Namun nahas bagi Majnun, penderitaannya hanya semakin menjadi-jadi ketika sebuah kabar sampai padanya bahwa Layla telah menikah dengan pria lain yang dipilih keluarganya. Air mata menguras tenaganya hingga kurus-kering seperti tengkorak yang berjalan tanpa tujuan.
Layla pun mengirimkan surat kepada Majnun lewat seorang utusan, dan Majnun sangat bergembira karena meskipun pujaannya dinikahi pria lain, namun cintanya tetap tidak berubah hanya untuk Majnun.
Kegembiraan itu hanya sesaat seperti angin yang menggugurkan daun rapuh di musim semi. Beberapa hari selepasnya, Layla meninggal dunia dengan wasiat kecil berupa surat kepada sang ibu tentang cinta sejatinya terhadap Majnun.
Begitu Majnun mendengar berita kematian kekasihnya, ia segera berlari menuju makamnya bagaikan halilintar yang digerakkan amarah badai. Sungguh pemandangan yang mengoyak hati, sekalipun pembaca tidak berada pada situasi yang sama.
Di sana ada hati yang diporak-porandakan oleh api penderitaan serta kesengsaraan.
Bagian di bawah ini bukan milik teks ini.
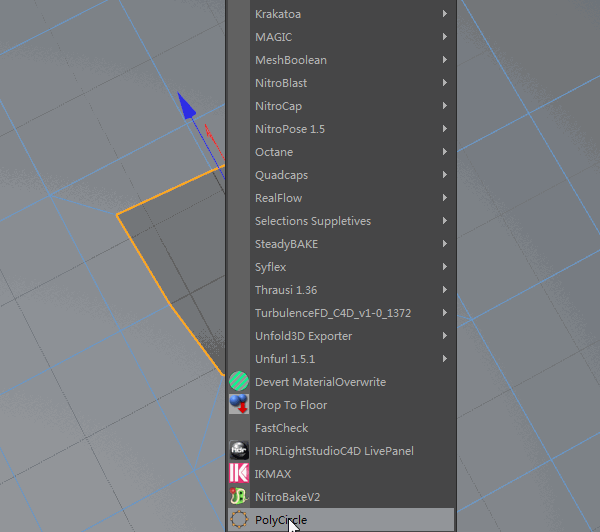Open the MeshBoolean plugin submenu
Image resolution: width=600 pixels, height=532 pixels.
(x=290, y=60)
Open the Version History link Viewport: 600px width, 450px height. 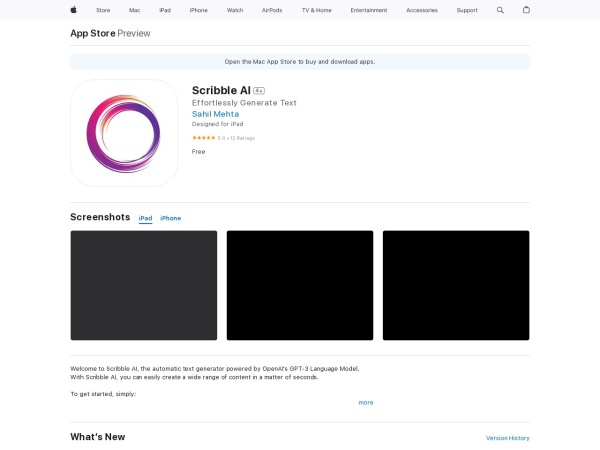pos(507,438)
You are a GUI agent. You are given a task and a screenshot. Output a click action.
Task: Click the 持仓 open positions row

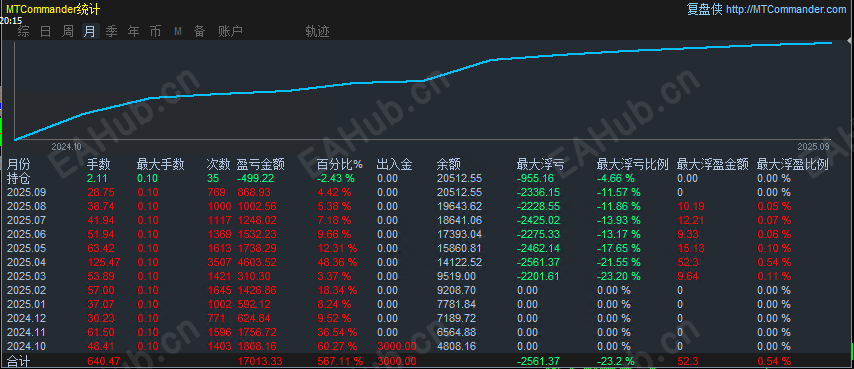click(x=427, y=178)
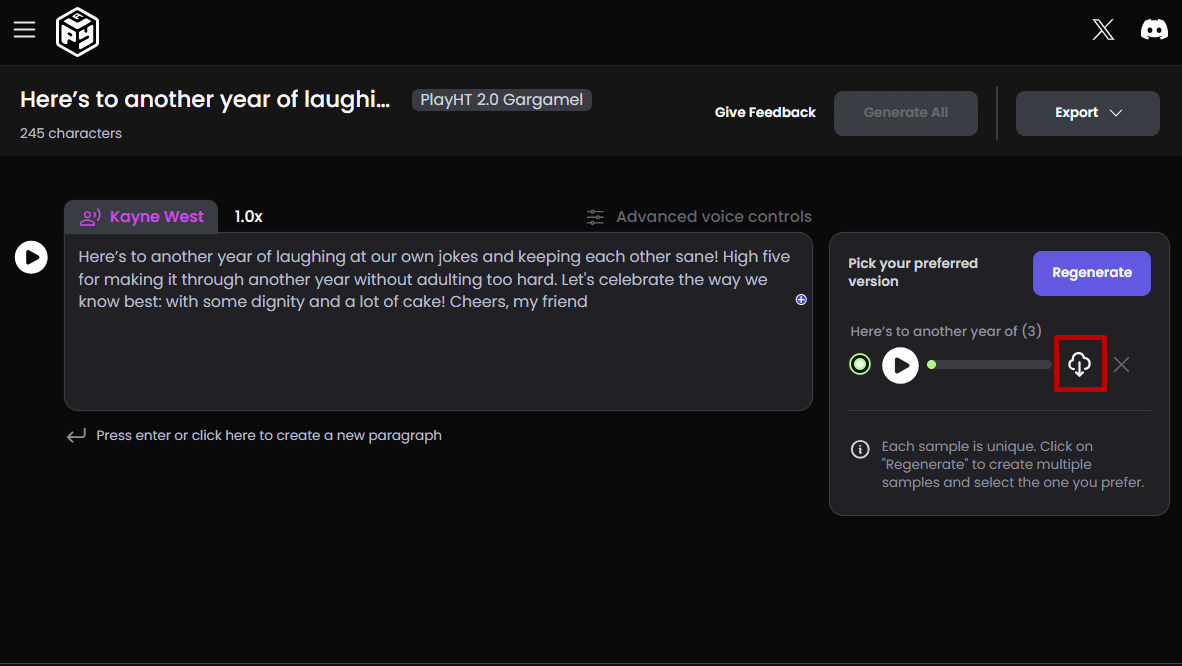Click the info icon about unique samples
Screen dimensions: 1182x666
[860, 449]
Api yang dulunya menghangatkan Majnun kini tiba-tiba menghanguskannya hingga menjadi abu. Orang-orang begitu terpana sekaligus ketakutan oleh kesetiaan Majnun yang menyakitkan.
Pada akhir kisah, diceritakan bahwa Majnun terbaring setiap hari di makam Layla dengan dikelilingi oleh hewan-hewan buas yang jinak terhadapnya. Setelah lama tidak terbangun, barulah orang menyadari bahwa Qays "si majnun" telah tiba dalam ajalnya.
Jiwa Majnun terbebas dan menghilang. Nizami menutup kisah romantisnya dengan sajak menggetarkan yang tertulis di batu nisan Layla dan Majnun:
Sepasang kekasih terbaring di makam ini,
pada akhirnya bersatu dalam gelapnya kematian.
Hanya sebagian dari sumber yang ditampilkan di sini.